Generalistic or Specific Embeddings, Which is Better? An Empirical Study on Search for Clinical Coding in Non-English Languages
Researchers demonstrate that fine-tuning Spanish biomedical embeddings with synthetic data generated by large language models significantly improves clinical code retrieval across multiple European languages. The two-stage retrieval system outperforms existing benchmarks like BioBERT-ST, particularly for non-English languages, addressing a critical gap in multilingual medical AI applications.
Clinical coding systems like ICD-10-CM represent critical infrastructure for healthcare documentation and billing worldwide, yet most semantic search models are optimized exclusively for English. This study reveals a systematic performance degradation when applying English-centric embeddings to non-English clinical retrieval tasks, a problem that has remained largely hidden within aggregate benchmarks that mask language-specific failures.

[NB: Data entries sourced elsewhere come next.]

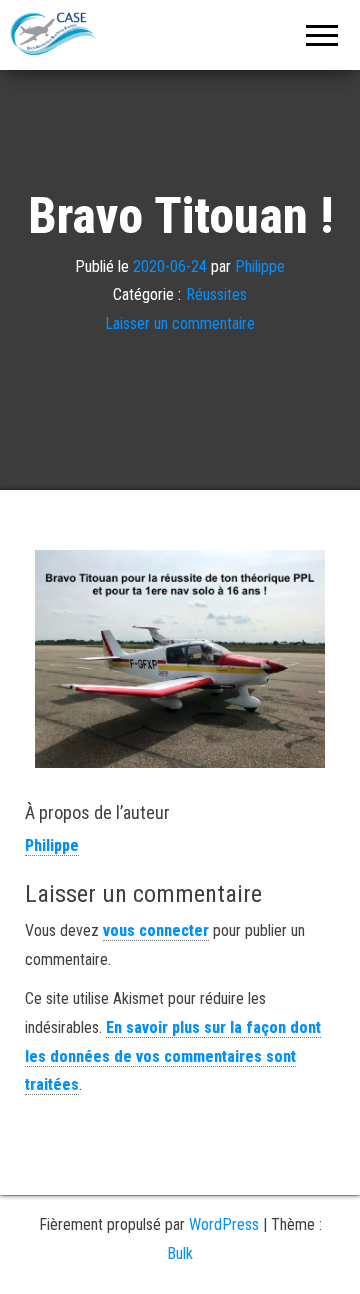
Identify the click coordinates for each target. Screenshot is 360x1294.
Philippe (260, 265)
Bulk (180, 1253)
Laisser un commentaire (180, 323)
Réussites (216, 294)
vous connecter (156, 930)
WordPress (224, 1224)
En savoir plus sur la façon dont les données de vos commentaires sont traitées (173, 1056)
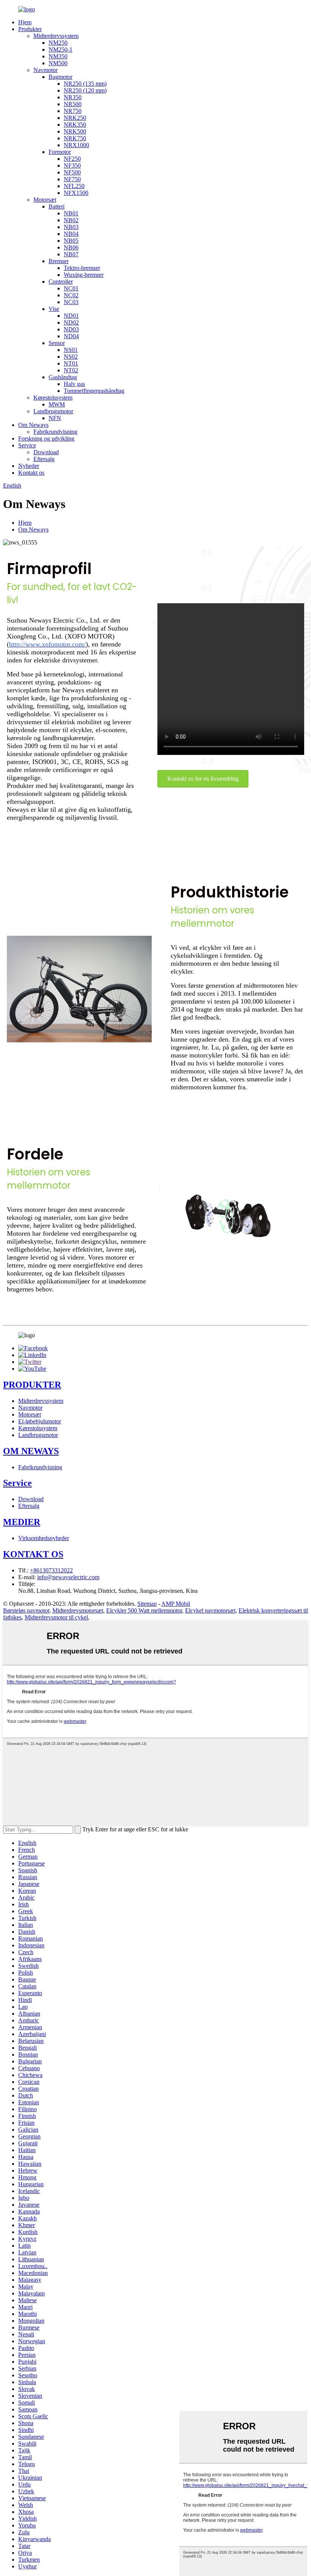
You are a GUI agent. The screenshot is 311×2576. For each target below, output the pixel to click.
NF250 (72, 158)
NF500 (72, 172)
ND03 (71, 329)
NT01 (71, 363)
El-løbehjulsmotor (39, 1421)
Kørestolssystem (52, 397)
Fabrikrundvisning (55, 431)
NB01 (71, 213)
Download (46, 452)
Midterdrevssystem (56, 36)
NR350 (73, 97)
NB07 (71, 254)
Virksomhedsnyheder (43, 1538)
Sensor (57, 343)
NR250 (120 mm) (85, 90)
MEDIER (21, 1522)
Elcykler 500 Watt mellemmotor (144, 1610)
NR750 (73, 111)
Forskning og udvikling (46, 438)
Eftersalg (44, 459)
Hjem (24, 22)
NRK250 (75, 118)
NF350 (72, 165)
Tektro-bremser (82, 268)
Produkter (30, 29)
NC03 (71, 302)
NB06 (71, 247)
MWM (57, 404)
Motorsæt (44, 199)
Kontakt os (31, 472)
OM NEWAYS (31, 1451)
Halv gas (74, 384)
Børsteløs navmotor (26, 1610)
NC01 (71, 288)
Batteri (56, 206)
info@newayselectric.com (68, 1577)
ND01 (71, 315)
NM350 (58, 56)
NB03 (71, 227)
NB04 (71, 234)
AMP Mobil (175, 1603)
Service (27, 445)
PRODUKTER (32, 1385)
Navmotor (45, 70)
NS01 (71, 350)
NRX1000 (76, 145)
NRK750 (75, 138)
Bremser (59, 261)
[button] (202, 779)
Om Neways (33, 425)
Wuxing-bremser (84, 274)
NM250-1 (60, 49)
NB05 (71, 240)
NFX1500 (76, 193)
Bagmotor (60, 77)
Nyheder (28, 466)
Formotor (60, 152)
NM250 (58, 42)
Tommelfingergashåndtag (94, 390)
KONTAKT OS (33, 1554)
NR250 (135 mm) (85, 83)
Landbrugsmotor (53, 411)
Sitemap (147, 1603)
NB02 (71, 220)
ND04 (71, 336)
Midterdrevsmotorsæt (77, 1610)
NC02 (71, 295)
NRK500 (75, 131)
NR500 (73, 104)
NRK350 (75, 124)
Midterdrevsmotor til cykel (56, 1617)
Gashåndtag (63, 377)
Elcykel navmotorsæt (210, 1610)
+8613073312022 (51, 1570)
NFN (55, 418)
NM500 (58, 63)
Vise (54, 309)
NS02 (71, 356)
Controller (61, 281)
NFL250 (74, 186)
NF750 (72, 179)
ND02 (71, 322)
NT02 (71, 370)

The researchers' approach leverages synthetic data generation through Gemini to create training pairs across six languages, then fine-tunes a Spanish biomedical encoder into a specialized retriever. This methodological innovation addresses a fundamental scarcity: high-quality, annotated clinical datasets in non-English languages remain expensive and difficult to obtain. The strategy proves effective, with the fine-tuned bi-encoder matching or exceeding BioBERT-ST baseline performance while dramatically improving non-English recall—Portuguese retrieval improves from 0.714 to 0.829 at R@5, representing an 16% gain.
For healthcare organizations in Spanish-speaking, Portuguese-speaking, and French-speaking regions, this work offers immediate practical value. The demonstrated recipe for building domain-specific retrievers from LLM-generated data reduces barriers to deployment, enabling smaller healthcare systems to build effective multilingual clinical search without massive proprietary datasets. The cross-encoder reranking stage introduces a strategic trade-off, sacrificing marginal English performance to substantially improve other languages—a clinically reasonable choice given the broader user populations served.
The research hints at broader trends in AI infrastructure: the maturation of synthetic data generation, the viability of language-specific fine-tuning over universal models, and the emerging economics where generating domain-specific data becomes cheaper than collecting human-annotated examples. This pattern likely extends beyond clinical coding to other specialized multilingual domains.
- →Fine-tuned Spanish biomedical embeddings with synthetic LLM data outperform English-centric BioBERT-ST on non-English clinical code retrieval by up to 16%.
- →A two-stage retriever combining bi-encoder and cross-encoder reranker achieves 0.822 R@5 overall with language-specific optimization trade-offs.
- →Synthetic data generation via large language models enables cost-effective creation of domain-specific training data for low-resource languages.
- →Portuguese retrieval improved dramatically from 0.714 to 0.829 R@5, demonstrating substantial gains for underserved medical AI applications.
- →The open recipe provided enables healthcare organizations to build specialized multilingual medical retrievers without proprietary large-scale annotated datasets.